Postby tedmaul » Wed Nov 14, 2007 11:00 am

Dexter St. Clair wrote:
Every so often a book lands on my desk that I wish I had written myself. State Schools Since the 1950s: the Good News, is the latest. It makes a simple case, based on evidence rather than the usual lazy prejudice that informs so much of the debate about education: schools have improved over the last half century, and the 1950s were not a "golden age" subsequently destroyed by social engineers.


read the rest here

http://education.guardian.co.uk/schools/comment/story/0,,2209779,00.html


and the book is

· State Schools Since the 1950s: the Good News, by Adrian Elliott, published by Trentham Books

and it is about schools in England and Wales


http://news.bbc.co.uk/1/hi/education/6949084.stm

"Figures from the exam boards showed 25.3% of entries were graded A, up from 24.1% last year.
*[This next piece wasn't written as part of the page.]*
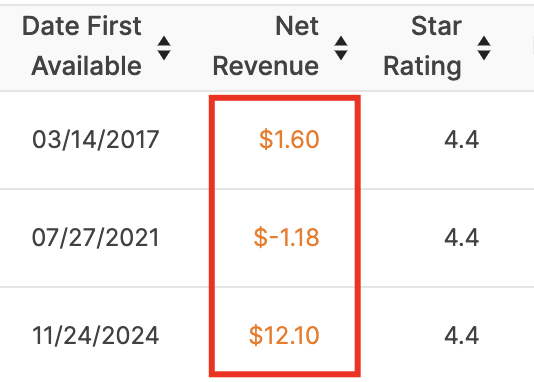
Task: Click the Net Revenue sort arrows
Action: 341,48
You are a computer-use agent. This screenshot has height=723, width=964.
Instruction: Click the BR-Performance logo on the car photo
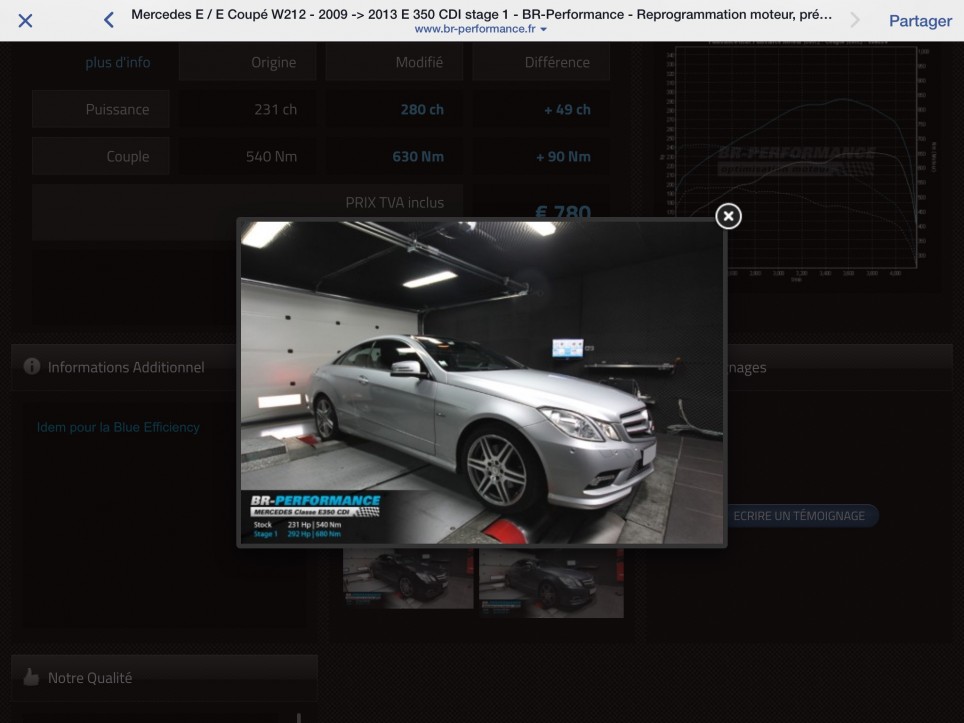click(x=315, y=501)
The national pass rate rose for the 25th year in a row, with 96.9% of exams being marked A to E, up from 96.6% last year."
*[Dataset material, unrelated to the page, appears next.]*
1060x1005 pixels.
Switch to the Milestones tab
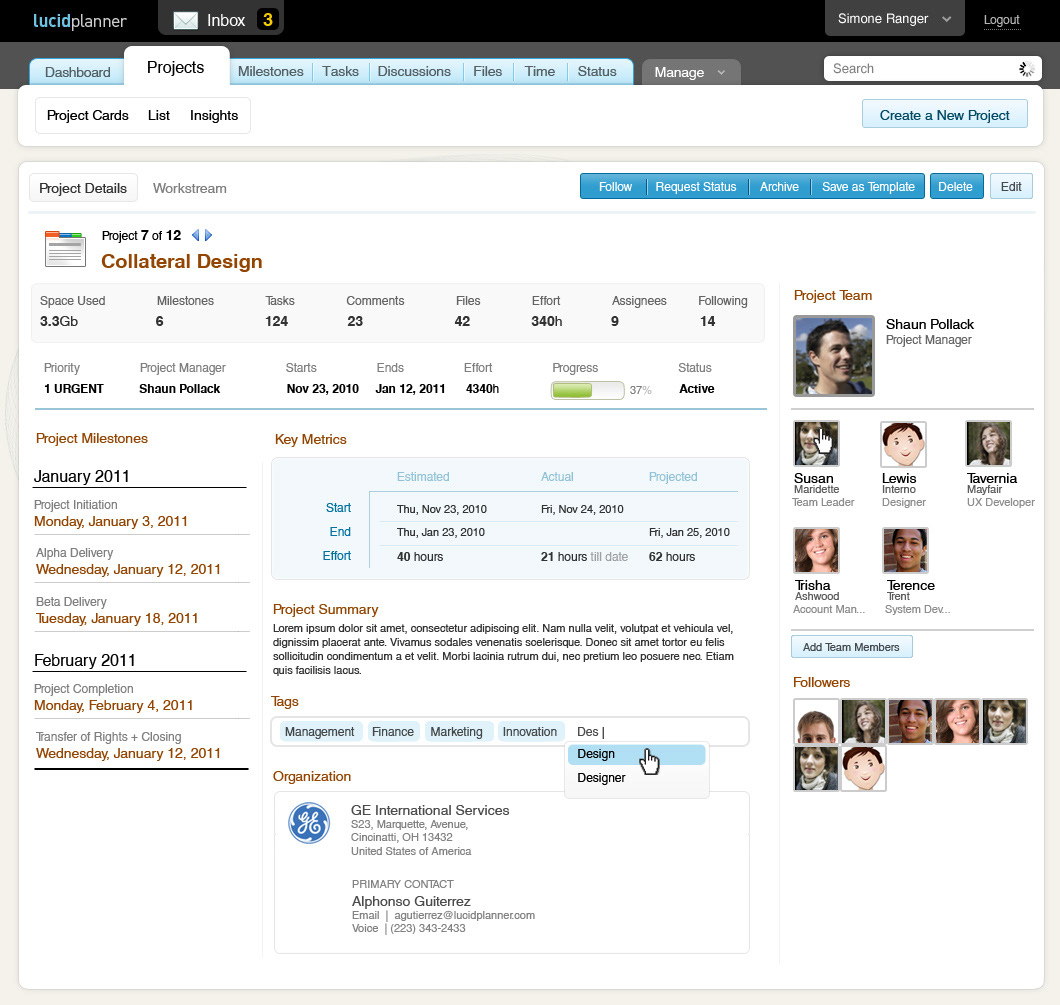(270, 71)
Who knows. Maybe it's all those L.Casei Immunitas yoghurt drinks that kids have nowadays that's made them so much smarter.

I've no doubt the Guardian is delighted with the debasement of the education system - no-one hates the working class quite like a socialist, after all - but that doesn't mean the rest of us have to swallow their twaddle that a public good is being done in having exams that almost no-one fails.

In order to shove more people into university - even if they may not be suited - the system was tweaked so that all must have prizes. Unfortunately, many leave with their flimsy chimera of an education only to discover that their employment prospects are no better than if they'd simply left school rather than attend polyuniversity. The debasement of the education system has left them and prospective employers without any reliable measure of their skills or intelligence. This is a public good, apparently.

The real people to ask - other than smug headmasters with a vested interest in portraying themselves and their work in the best possible light - is the first year tutors at the major universities. I'll wager they'll have a different story.